We zijn in Nederland minder ver? “Ik heb gehoord dat het in Nederland anders is, ja. De mentaliteit in Duitsland is anders. Ze zeiden tegen mijn partner: ‘Het is onze taak iemand terug te brengen tot een persoon.’ In Nederland heerst toch een beetje een euthanasiementaliteit.”

We worden hier eerder afgeschreven? “Ja – als iets gebroken is, weggooien.”

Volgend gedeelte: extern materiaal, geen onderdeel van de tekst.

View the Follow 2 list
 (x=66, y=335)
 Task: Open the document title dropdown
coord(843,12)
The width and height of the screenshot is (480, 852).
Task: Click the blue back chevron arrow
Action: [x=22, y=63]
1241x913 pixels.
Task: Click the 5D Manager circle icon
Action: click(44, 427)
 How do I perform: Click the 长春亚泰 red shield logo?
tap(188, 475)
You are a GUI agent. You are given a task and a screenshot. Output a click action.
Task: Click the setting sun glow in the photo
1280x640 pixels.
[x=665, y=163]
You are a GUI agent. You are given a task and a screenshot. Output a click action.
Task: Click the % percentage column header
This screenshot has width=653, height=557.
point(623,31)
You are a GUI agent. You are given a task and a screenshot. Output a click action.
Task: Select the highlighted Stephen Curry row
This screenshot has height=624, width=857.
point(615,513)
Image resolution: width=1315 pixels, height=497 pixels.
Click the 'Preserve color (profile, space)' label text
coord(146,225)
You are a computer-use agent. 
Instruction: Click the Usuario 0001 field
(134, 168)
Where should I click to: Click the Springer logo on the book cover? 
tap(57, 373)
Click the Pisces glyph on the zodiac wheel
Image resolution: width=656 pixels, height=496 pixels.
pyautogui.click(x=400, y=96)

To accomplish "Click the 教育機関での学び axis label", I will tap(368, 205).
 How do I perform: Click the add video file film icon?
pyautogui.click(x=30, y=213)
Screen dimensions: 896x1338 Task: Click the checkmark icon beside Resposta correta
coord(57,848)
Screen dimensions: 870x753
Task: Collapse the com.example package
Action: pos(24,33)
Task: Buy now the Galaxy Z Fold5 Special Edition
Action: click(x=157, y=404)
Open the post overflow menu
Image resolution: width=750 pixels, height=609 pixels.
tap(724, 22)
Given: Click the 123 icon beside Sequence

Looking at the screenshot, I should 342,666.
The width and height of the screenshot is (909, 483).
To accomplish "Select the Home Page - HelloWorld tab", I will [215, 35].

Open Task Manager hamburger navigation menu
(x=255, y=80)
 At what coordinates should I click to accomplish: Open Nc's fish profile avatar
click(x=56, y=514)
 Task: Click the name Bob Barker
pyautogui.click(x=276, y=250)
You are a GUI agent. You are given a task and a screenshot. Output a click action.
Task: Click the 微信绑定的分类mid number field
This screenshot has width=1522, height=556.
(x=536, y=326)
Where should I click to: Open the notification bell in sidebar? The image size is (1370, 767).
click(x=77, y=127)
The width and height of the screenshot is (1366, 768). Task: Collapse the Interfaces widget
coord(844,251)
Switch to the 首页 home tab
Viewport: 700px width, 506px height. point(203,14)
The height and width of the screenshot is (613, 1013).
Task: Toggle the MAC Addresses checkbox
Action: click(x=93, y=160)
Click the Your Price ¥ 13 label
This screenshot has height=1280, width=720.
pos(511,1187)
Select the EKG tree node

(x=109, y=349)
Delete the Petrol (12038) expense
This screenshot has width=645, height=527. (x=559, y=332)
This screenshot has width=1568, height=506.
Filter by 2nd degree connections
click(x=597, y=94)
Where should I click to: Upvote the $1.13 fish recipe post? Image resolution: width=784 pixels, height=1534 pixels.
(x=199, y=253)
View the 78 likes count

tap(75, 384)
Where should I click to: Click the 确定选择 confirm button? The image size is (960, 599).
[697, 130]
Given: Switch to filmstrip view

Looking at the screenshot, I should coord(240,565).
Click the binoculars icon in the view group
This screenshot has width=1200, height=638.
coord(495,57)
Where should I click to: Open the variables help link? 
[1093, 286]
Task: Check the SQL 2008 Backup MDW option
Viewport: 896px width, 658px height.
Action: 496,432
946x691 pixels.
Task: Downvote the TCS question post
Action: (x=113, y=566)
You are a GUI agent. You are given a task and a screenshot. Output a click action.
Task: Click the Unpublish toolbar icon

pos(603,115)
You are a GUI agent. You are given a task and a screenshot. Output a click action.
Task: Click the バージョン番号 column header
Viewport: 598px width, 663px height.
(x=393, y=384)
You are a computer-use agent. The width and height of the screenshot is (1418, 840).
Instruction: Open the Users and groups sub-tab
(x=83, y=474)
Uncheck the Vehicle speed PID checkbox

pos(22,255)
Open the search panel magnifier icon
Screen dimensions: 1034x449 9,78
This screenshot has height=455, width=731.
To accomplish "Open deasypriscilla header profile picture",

Ben je terug geweest naar de plek van het ongeluk? “Ja. Ik hoorde van mensen dat die straat redelijk gevaarlijk is. Toen getuigen van het ongeluk me vertelden wat ze precies hadden gezien, dacht ik: Hollywood-bullshit. In een film zou ik zo’n ongeluk nooit geloven.”

Maar het gebeurde. “Het was een heel naar ongeluk. In de revalidatie zei een van de artsen dat ik maar even goed moest lachen, want 95 procent van de mensen had zo’n ongeluk niet overleefd. Maar ja, ik ben best competitief. Ik dacht ook: heb ik toch iets goed gedaan. Dat ik niet alleen maar de mensen om me heen meesleur in een draaikolk van ellende. Ook al was dat ongeluk niet mijn schuld, ik zag mezelf wel als last.”

Is de film nodig geweest voor jou? “Ja. Ik ben een creatief mens dus toen ik een paar maanden in het revalidatie-instituut zat, besefte ik dat het vastgelegd moest worden. Daarna heb ik de film geschreven en samen met de producent in al die ideeën het kaf van het koren gescheiden. Want voor mij was alles wat ik meemaakte tijdens die revalidatie even interessant. Voor een kijker natuurlijk niet.”

Voor iemand in zo’n situatie is niets een detail. “Ik bedacht de raarste dingen. Dat ik veel sproeten heb en veel haar en dat waar de sproeten ophouden het haar begint. Zo’n observatie zit dus niet in de film.”

Wat wilde je met de film laten zien? “Ik was in mijn jeugd best wel een outcast. Op de basisschool had ik de bijnaam Frommel. Als in: papier dat je verfrommelt en weggooit. Ik zag de film als een kans om een ode aan de outcast te maken.”

Wat je aan het eind van de film op de begraafplaats tegen je vader zegt, had je dat al langer in je hoofd? “Ik heb lang gedacht dat ik mijn vader een beetje heb vermoord door hem geen sondevoeding te geven. Ik voelde me er verantwoordelijk voor. In de jaren voordat ik het ongeluk had, was ik daar depressief over. Dus ik ben blij dat ik in de film iets met zijn schilderijen heb kunnen doen.”

Ben je weer intensief aan het sporten? “Niet zo. Ik heb een paar maanden terug de marathon van Amsterdam gerend en ik ga nu ook de marathon van Berlijn rennen. Maar de tijden die ik vroeger haalde, dat lukt me niet meer. Of misschien zou ik het wel kunnen, maar ik word ook ouder en dan denk ik: wat heb je eraan om een marathon onder de drie uur te rennen?”

Is dat niet juist de schoonheid van zoiets als rennen, dat mensen zich tot het uiterste willen pushen terwijl het strikt genomen een zinloze actie is? “Nou ja, ik noem het ook wel eens mediteren voor mensen die niet stil kunnen blijven zitten. Voor mij is het een ideale dag als ik thuis kan zitten en kan componeren en dan de deur uit ga en tien kilometer kan rennen. Dan ben ik goed bezig.”